Margaret Thatcher statue defaced with hammer and sickle graffiti - weeks after it was egged
A university worker was previously fined for throwing eggs at the statue of Baroness Thatcher
A statue of Margaret Thatcher has been vandalised for the second time in a fortnight.
The statue installed in Grantham for £300,000 has been a controversial topic for residents.
A university worker was £90 after throwing eggs at a statue of Baroness Margaret Thatcher.
And the statue has now been daubed with a Russian hammer and sickle in red spray paint.
Lincolnshire Police confirmed it is treating it as a criminal incident.

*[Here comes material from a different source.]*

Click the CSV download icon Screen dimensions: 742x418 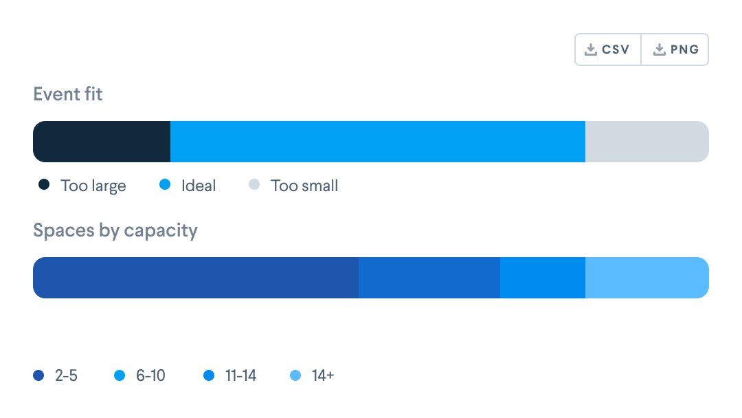pos(591,50)
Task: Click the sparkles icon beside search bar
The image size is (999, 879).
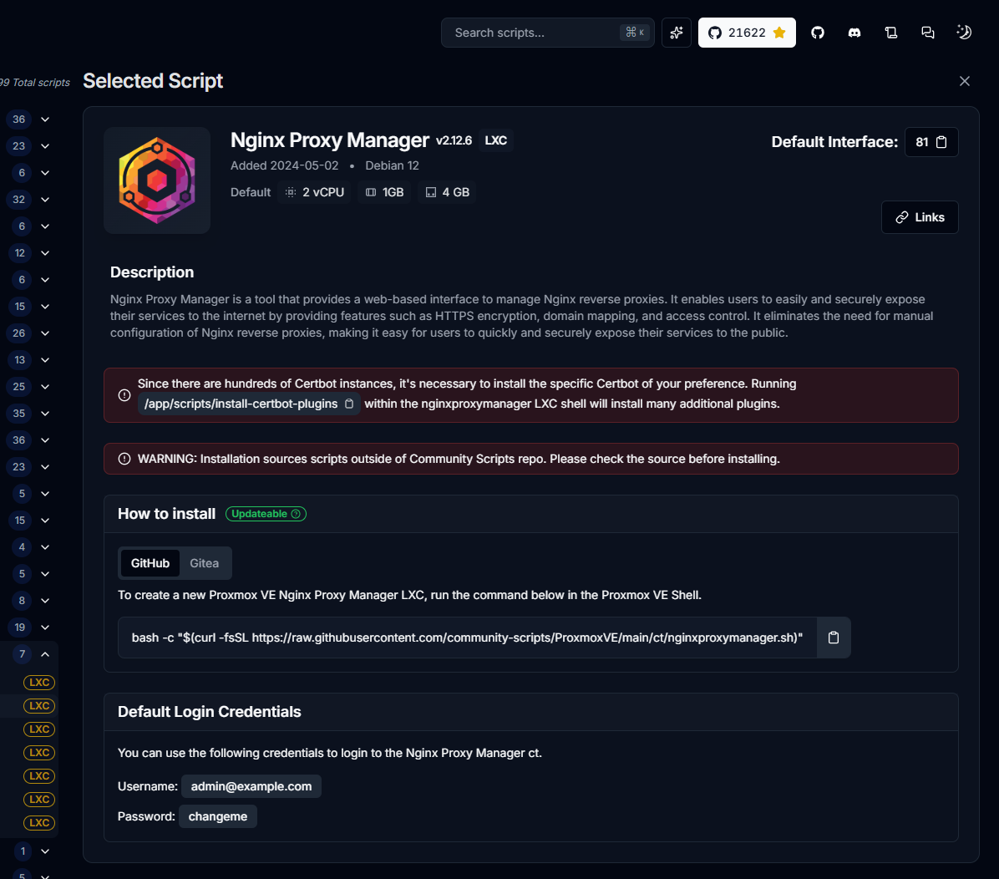Action: (677, 33)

Jeremy Webster, who is deputy director at the University of Leicester’s Attenborough Arts Centre, was pictured and filmed throwing the eggs shortly after the memorial’s installation in Grantham, Lincolnshire, on May 15.
The university said it “does not condone defacement” after the incident and said the matter was being addressed in line with its procedures.
Three eggs were thrown at the monument with a cry of “oi” heard after one hit its target.
Lincolnshire Police said they spoke with the 59-year-old and he was given a fixed penalty notice under Section 5 of the Public Order Act.
In a statement, the force said: “We have spoken with a 59-year-old man in relation to an incident involving eggs being thrown at a statue of former prime minister Margaret Thatcher on May 15.
“He has been given a £90 fixed penalty notice under Section 5 of the Public Order Act.
“The statue continues to be monitored by CCTV.”
The statue was lowered into place in the town amid previous threats of “egg throwing” and was booed by passing motorists.
In February 2019, a planning committee unanimously voted in favour of the £300,000 statue – which was originally intended for Parliament Square in Westminster.
Mr Webster was seen holding an egg carton in one hand and preparing to throw an egg from the other shortly after the statue’s installation.
Egg residue and a piece of shell could be seen on the statue’s lower half.
Police turned up at the scene within minutes of the incident.
Two CCTV cameras have been installed around the memorial to combat any threats of vandalism, the local council said.
Reports originally presented to South Kesteven District Council showed the statue was moved to the area due to fears of a “motivated far-left movement… who may be committed to public activism”.
After a large-scale £100,000 unveiling ceremony was approved by the council in 2020, a Facebook group proposing an “egg-throwing contest” at the event attracted interest from more than 13,000 people.
Before planning permission was given to the statue, the only marking of Baroness Thatcher in the town was a plaque on the corner of North Parade and Broad Street to show where she was born.